Only 8 days until we reach Erin's 1 year mark!
Today we are thankful for
Today we are thankful for
Miracles
During Erin's cancer treatment we were the receiving end of many miracles. A few I'd like to share with you...
The process of finding Erin's cancer was truly a miracle. It was a Saturday and Erin and I had been playing together in her room and I marveled at how strong her personality and spirit were, but it also sort of bothered me that she was so small for her age (if you've met Erin you'll see that she is tiny...she looks a year younger than she is). A short time later I rocked her to sleep and held her longer than usual and just watched her sleep in my arms. I had a distinct impression that there was something wrong with Erin's body. She had such a strong spirit, but her body was weak, it was lacking something and she looked sick. I noticed the bruises on her body (we counted about 20 bruises on her body the day she was diagnosed) and that her skin was very pale, almost translucent. While I rocked her I was reminded that I had a doctors order for a complete blood count test in my cupboard. When Erin was younger she was anemic for more than a year so we did a few blood tests to follow that. The following Tuesday (Monday was a holiday) we took Erin to the lab for a blood test and only 2 shorts hours later we found out that Erin had leukemia. It is miraculous how quickly we caught Erin's cancer, we didn't even see a doctor to diagnose it, just that simple little blood test and a big miracle. (This is a miracle because AML grows so rapidly we were able to catch it quickly without the hassle of mis-diagnosis)
It was a miracle how quickly we had family around us when we found out Erin had cancer. I called my mom and told her and within 30 minutes I had my mom, dad, and my little sister here helping us out, praying with us, and giving us blessings before we left for Primary Children's.
During the first round of chemo it was very difficult for me to be in my home with Erin's empty bed in the next room. It was also very difficult for me to be in the hospital separated from the rest of our family. I worried so much that Erin would feel estranged or left out of our family and that it would create emotional problems for her. When we started the second round of chemo I decided that it was important to make Erin's hospital room as close to "home" as possible. I started praying that we would feel the spirit of our home in that little hospital room. I also brought in a CD player and started playing music in her hospital room because we always have music playing in our home. It was miraculous how that prayer was answered. Every time I entered Erin's hospital room it felt like I was entering my home, there was a feeling of love and home in her room. It was such a blessing to have her hospital room feel like home since she spent nearly a year living there.
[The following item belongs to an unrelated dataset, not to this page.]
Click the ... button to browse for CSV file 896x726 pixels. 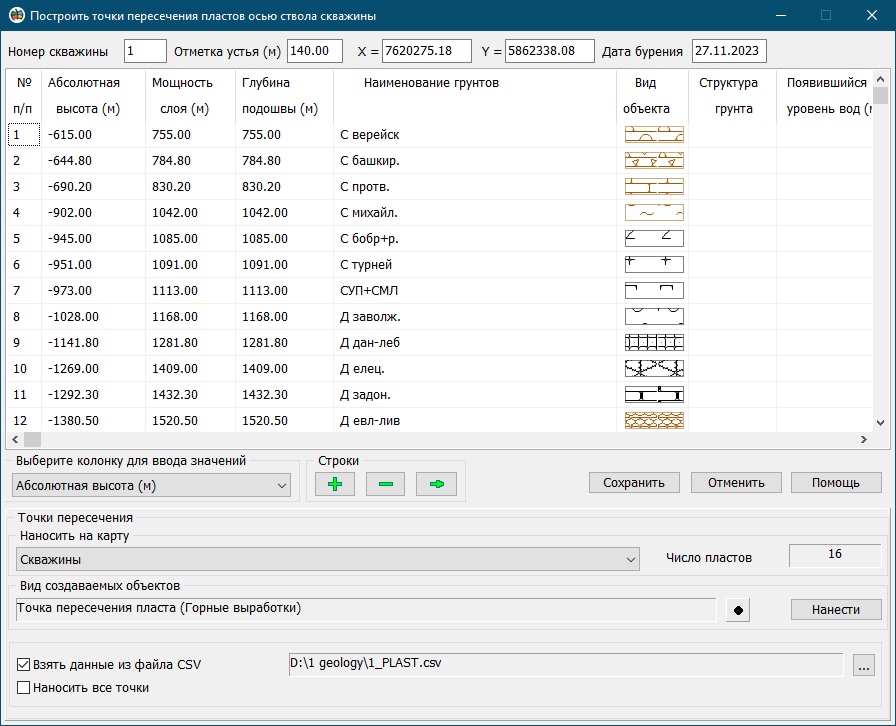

During Erin's cancer we were assigned a new home teacher, Preston Parker who became a huge blessing for our family. The first few months after Erin was diagnosed we didn't make any friends or get to know anyone else with cancer. We felt so isolated, but Preston's monthly visits in our home were such a relief for us! Preston is a 10 year cancer survivor and he understood so much of what we were going through. It was amazing to talk to someone who got it, someone who understood us and understood chemotherapy. I truly count it as a miracle and a blessing that Preston was assigned to our family at that time.
There was a time during Erin's treatment when she got a horrible sore. It became a big issue and started to affect her treatment schedule. I was so worried about what would happen to her and the serious problems that could come from that sore gave me many many sleepless nights. I took the opportunity to pray sincerely to my Father in Heaven in a peaceful place. I asked God to make that sore disappear and to heal Erin immediately. He didn't do that. But, he did give me the most amazing feelings in my heart in answer to my prayer. He opened my heart and helped me feel some of his love he has for Erin. I could feel that he was worried about her too, he is her Father too. Somehow I had overlooked the fact that God was Erin's father too and that he loves her even more than I do. I count that understanding that he gave me on his love as a miracle and blessing. He didn't heal Erin right away, but he healed my heart and helped me understand a little more about love.
"Miracles are natural.
When they do not occur,
something has gone wrong."
"Miracles are natural.
When they do not occur,
something has gone wrong."
Wow. Those are miracles. That was very touching. Thanks for sharing.
ReplyDeleteJill, I love your posts - I feel the Spirit so often. You have a powerful testimony. I loved reading about your miracles. That is one of the things that I think is so amazing about the cancer journey - it is incredibly difficult, but you get to see the Lord's hand in your life in SO many ways - it's incredible!
ReplyDeleteYou guys are so kind. I had to stop and start reading this again, a couple times, since I would get teary-eyed. (Not the first time it's happened while reading this blog.) It's a special sensitive topic.